[haiku-development] Re: Haiku R1A4 Postmortem

  • From: luroh <lurohh@xxxxxxxxx>
  • To: haiku-development@xxxxxxxxxxxxx
  • Date: Mon, 10 Dec 2012 00:33:09 +0100

Ingo Weinhold wrote:
> On 12/09/2012 09:36 PM, luroh wrote:
>>
>> Ingo Weinhold wrote:
>>>
>>> On 12/09/2012 07:25 PM, Landon Fuller wrote:
>>>>
>>>> FreeBSD has a very solid process for handling release engineering, with
>>>> the additional benefit of it being well documented; I think it could be
>>>> worth cribbing from their experience:
>>>>
>>>> http://www5.us.freebsd.org/doc/en_US.ISO8859-1/articles/releng/index.html
>>>
>>>
>>>
>>> Sounds reasonable. And it isn't that different from our process either.
>>
>>
>> I'm sorry, but I got slightly upset by reading your statement.  If
>> anything, surely you must admit that the FreeBSD process better
>> resembles my suggestion in this very thread than our current release
>> process? Let's see:
>>
>> * RM laying down the law - check.
>
> How is that different from our current process? AFAI understand your
> proposal you would mainly remove the RM's prerogative for exclusive branch
> commits, not give the RM any additional power.

Our current process doesn't involve any RM communicating any policies
for committing to his branch. And no wonder, since he is about the
only one committing to his branch. What we do is ask people to tag
relevant commit messages in the hopes that the RM can find them later
sifting through trunk, for subsequent review and merging to branch by
the RM alone.

>> * Developers committing to branch - check.
>
> After explicit approval by the RM.

Yep, which is not something that occurs in our release branches, save
for l10n updates. Granted, you pointed out this difference yourself in
your comment.

> Every single commit goes to the trunk first

I'm not saying you're wrong here, I just can't find any support for
that statement in the document linked above.
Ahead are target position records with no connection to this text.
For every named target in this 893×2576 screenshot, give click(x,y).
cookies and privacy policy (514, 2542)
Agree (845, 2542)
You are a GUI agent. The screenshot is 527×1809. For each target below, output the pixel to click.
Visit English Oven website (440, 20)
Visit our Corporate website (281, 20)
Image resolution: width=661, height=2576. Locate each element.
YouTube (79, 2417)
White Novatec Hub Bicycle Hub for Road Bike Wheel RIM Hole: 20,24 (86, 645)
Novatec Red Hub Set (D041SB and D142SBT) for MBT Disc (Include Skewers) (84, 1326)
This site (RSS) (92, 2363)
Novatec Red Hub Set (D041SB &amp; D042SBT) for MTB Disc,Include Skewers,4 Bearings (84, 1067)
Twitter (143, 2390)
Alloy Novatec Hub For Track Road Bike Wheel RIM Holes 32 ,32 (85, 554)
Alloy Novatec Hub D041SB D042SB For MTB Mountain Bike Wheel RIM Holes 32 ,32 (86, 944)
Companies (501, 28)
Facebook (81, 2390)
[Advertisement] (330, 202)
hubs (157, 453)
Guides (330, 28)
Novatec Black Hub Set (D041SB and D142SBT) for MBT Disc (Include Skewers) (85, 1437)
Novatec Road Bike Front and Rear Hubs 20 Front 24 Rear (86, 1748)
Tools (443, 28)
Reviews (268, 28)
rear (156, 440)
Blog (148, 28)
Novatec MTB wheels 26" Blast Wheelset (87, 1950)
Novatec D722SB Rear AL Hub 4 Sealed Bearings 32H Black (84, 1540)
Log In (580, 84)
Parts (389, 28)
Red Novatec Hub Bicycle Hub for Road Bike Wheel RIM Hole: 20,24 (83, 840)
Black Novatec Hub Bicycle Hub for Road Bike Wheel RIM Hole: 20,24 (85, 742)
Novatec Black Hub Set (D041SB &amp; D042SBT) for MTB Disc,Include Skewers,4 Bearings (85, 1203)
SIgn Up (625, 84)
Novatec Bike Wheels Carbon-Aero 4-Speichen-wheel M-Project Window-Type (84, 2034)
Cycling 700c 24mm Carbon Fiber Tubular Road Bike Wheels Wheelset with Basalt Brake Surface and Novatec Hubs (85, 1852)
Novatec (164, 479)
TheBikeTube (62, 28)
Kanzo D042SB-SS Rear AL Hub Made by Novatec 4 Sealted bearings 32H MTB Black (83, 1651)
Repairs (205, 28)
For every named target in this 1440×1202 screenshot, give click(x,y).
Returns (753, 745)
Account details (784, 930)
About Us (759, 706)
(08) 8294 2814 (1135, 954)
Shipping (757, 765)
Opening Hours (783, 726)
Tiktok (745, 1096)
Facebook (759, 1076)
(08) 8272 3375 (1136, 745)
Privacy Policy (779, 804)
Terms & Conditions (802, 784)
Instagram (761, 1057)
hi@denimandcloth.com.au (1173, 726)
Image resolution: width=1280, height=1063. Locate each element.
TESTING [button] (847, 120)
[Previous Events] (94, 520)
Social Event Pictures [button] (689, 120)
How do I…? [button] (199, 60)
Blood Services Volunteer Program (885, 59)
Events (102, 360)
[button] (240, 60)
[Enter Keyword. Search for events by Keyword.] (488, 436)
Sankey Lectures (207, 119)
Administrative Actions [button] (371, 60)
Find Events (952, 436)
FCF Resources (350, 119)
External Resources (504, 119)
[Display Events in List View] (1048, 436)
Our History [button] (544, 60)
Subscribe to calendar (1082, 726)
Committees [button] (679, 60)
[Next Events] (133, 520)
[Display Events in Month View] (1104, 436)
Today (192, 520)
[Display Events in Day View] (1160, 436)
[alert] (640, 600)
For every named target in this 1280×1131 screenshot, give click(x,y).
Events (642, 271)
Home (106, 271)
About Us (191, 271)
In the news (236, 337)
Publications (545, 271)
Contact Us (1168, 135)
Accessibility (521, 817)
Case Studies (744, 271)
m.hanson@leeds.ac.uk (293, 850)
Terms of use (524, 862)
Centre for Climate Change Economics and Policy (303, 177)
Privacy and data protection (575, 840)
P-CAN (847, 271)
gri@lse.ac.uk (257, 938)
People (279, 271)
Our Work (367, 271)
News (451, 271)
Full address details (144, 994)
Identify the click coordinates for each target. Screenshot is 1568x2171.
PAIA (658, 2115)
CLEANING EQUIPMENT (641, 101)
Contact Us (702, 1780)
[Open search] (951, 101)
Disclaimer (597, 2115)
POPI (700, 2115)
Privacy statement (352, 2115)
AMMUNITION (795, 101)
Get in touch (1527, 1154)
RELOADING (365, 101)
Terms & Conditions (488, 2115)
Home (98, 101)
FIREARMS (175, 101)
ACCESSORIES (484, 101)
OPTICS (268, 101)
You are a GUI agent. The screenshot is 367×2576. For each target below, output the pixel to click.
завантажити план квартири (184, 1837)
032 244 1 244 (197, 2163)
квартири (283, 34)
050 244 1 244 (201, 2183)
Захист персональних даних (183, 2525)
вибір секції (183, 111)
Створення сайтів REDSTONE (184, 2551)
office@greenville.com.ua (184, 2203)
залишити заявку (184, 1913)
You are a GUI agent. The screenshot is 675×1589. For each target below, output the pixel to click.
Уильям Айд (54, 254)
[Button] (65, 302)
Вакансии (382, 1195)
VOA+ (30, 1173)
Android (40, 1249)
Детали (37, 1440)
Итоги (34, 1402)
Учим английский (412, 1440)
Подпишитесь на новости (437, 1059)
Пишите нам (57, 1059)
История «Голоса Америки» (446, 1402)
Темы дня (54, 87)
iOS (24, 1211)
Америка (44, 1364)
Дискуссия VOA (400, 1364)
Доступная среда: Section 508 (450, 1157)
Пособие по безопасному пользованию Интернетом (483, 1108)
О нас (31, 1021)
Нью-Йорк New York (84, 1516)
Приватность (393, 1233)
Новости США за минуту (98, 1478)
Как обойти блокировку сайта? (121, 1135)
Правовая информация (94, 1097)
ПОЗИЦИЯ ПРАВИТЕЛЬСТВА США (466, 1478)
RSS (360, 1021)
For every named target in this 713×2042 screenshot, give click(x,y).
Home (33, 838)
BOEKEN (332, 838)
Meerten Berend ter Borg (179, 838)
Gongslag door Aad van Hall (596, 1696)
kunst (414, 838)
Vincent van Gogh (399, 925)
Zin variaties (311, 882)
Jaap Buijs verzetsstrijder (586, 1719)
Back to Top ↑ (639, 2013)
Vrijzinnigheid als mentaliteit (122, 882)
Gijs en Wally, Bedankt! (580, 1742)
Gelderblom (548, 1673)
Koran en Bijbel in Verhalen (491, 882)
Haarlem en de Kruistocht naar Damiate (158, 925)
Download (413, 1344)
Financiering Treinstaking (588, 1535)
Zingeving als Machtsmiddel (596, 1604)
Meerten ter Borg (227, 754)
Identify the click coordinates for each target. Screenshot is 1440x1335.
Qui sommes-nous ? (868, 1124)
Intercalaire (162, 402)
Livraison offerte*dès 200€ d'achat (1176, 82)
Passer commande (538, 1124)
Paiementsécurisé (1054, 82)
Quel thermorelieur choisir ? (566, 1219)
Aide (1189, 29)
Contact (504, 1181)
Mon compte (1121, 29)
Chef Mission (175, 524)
From what I can tell, it
seems to apply while they are merging from trunk, until they hit their
first freeze. If they use trunk after that or some other staging area
or method, I can't tell.

>> * Joint code review - check.
>
> No clue what you mean by that point.

Bad wording on my part. What I meant was that unlike our current
process, theirs does not seem based on a single person reviewing all
changes during their freezes.

>>> A
>>> main difference is that they have a permanent stable branch, which we
>>> don't
>>> (we might consider that, maybe when starting with the beta phase). Aside
>>> from that, instead of having the RM do the merging themselves, they only
>>> have to approve of merge requests and have the developers do the actual
>>> job.
>>
>>
>> Not during their initial 15-day merge window.
>
>
> We do the same before creating the release branch.

Ok, I see what you mean here.

Since neither of us is advocating adopting the FreeBSD release
process, it may be ill-invested time discussing the finer points about
it, especially when their documentation seems a bit sparse on these
issues.
I mainly wanted to contest your assertion that it resembles our
release process by providing a few examples.